La parola chiave è energia a Jatropha Curcas pianta per la produzione di olio bio-combustibile. Sarà una piantagione eco-sostenibile che rientra nel piano delle biomasse previste dal protocollo di Kyoto sul clima. Per questo in questi giorni è tornata nuovamente in Italia dove, tra un’intervista e l’altra, sta prendendo nuovi contatti con gli imprenditori veneti per convincerli che la sua trasferta africana è “una realtà che guarda ad un futuro  che sarà anche nostro”.

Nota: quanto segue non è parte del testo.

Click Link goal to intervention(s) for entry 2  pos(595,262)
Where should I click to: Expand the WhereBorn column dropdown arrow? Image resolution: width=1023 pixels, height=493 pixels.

Carica di contagioso entusiasmo ci saluta così la “Yovò” cioè la “donna bianca” italiana: “Semmai ho sbagliato, l’ho fatto meno di chi in Italia mi ha giudicata colpevole e poi assolta. E’ a loro che dico di essere andata via con la valigia di cartone, ma voglio tornare con l’aereo privato…e solo in vacanza!”. Provocazione? Forse no, Katia la “Yovò bianca” è audace. Già pensa all’India e Cina: “Per questi ci sto già lavorando…”.